[Data entries]
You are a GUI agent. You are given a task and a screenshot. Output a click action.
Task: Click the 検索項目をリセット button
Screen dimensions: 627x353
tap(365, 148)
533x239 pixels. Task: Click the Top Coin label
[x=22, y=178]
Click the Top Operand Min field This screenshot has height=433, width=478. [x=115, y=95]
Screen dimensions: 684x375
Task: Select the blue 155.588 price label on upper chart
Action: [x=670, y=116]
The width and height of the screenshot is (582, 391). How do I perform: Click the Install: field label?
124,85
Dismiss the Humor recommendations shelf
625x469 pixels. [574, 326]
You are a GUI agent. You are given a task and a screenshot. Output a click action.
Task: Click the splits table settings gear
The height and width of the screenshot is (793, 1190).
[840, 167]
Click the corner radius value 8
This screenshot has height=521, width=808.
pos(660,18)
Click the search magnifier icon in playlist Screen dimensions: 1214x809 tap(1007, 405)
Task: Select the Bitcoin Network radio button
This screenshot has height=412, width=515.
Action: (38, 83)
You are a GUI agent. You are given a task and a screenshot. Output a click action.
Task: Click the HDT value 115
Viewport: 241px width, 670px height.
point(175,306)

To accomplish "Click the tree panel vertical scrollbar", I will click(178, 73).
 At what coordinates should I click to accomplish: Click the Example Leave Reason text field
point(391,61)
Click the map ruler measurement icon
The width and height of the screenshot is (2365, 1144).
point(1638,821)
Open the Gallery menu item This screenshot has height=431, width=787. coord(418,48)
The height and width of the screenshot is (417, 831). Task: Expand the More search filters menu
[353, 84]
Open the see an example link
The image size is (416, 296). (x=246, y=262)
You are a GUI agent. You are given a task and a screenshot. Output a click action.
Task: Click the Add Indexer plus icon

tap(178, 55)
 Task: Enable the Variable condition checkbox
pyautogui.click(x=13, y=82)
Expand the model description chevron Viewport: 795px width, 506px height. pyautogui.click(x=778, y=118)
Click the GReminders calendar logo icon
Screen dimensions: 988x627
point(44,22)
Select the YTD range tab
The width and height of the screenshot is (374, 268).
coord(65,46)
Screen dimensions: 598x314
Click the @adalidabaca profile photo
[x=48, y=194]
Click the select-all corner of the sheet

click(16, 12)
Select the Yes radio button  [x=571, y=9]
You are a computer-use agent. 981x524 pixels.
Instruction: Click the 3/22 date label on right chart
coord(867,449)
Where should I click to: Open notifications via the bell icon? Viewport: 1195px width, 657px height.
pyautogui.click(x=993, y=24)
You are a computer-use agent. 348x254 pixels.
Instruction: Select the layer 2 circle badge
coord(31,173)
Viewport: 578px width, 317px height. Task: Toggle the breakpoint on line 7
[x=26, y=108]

→ Task to carry out
Return the entire listing above word for word, keeping every line in its original order.

→ Result of this task
You are a GUI agent. You are given a task and a screenshot. Output a click action.
Task: Click the 検索項目をリセット button
Screen dimensions: 627x353
tap(365, 148)
533x239 pixels. Task: Click the Top Coin label
[x=22, y=178]
Click the Top Operand Min field This screenshot has height=433, width=478. [x=115, y=95]
Screen dimensions: 684x375
Task: Select the blue 155.588 price label on upper chart
Action: [x=670, y=116]
The width and height of the screenshot is (582, 391). How do I perform: Click the Install: field label?
124,85
Dismiss the Humor recommendations shelf
625x469 pixels. [574, 326]
You are a GUI agent. You are given a task and a screenshot. Output a click action.
Task: Click the splits table settings gear
The height and width of the screenshot is (793, 1190).
[840, 167]
Click the corner radius value 8
This screenshot has height=521, width=808.
pos(660,18)
Click the search magnifier icon in playlist Screen dimensions: 1214x809 tap(1007, 405)
Task: Select the Bitcoin Network radio button
This screenshot has height=412, width=515.
Action: (38, 83)
You are a GUI agent. You are given a task and a screenshot. Output a click action.
Task: Click the HDT value 115
Viewport: 241px width, 670px height.
point(175,306)

To accomplish "Click the tree panel vertical scrollbar", I will click(178, 73).
 At what coordinates should I click to accomplish: Click the Example Leave Reason text field
point(391,61)
Click the map ruler measurement icon
The width and height of the screenshot is (2365, 1144).
point(1638,821)
Open the Gallery menu item This screenshot has height=431, width=787. coord(418,48)
The height and width of the screenshot is (417, 831). Task: Expand the More search filters menu
[353, 84]
Open the see an example link
The image size is (416, 296). (x=246, y=262)
You are a GUI agent. You are given a task and a screenshot. Output a click action.
Task: Click the Add Indexer plus icon

tap(178, 55)
 Task: Enable the Variable condition checkbox
pyautogui.click(x=13, y=82)
Expand the model description chevron Viewport: 795px width, 506px height. pyautogui.click(x=778, y=118)
Click the GReminders calendar logo icon
Screen dimensions: 988x627
point(44,22)
Select the YTD range tab
The width and height of the screenshot is (374, 268).
coord(65,46)
Screen dimensions: 598x314
Click the @adalidabaca profile photo
[x=48, y=194]
Click the select-all corner of the sheet

click(16, 12)
Select the Yes radio button  [x=571, y=9]
You are a computer-use agent. 981x524 pixels.
Instruction: Click the 3/22 date label on right chart
coord(867,449)
Where should I click to: Open notifications via the bell icon? Viewport: 1195px width, 657px height.
pyautogui.click(x=993, y=24)
You are a computer-use agent. 348x254 pixels.
Instruction: Select the layer 2 circle badge
coord(31,173)
Viewport: 578px width, 317px height. Task: Toggle the breakpoint on line 7
[x=26, y=108]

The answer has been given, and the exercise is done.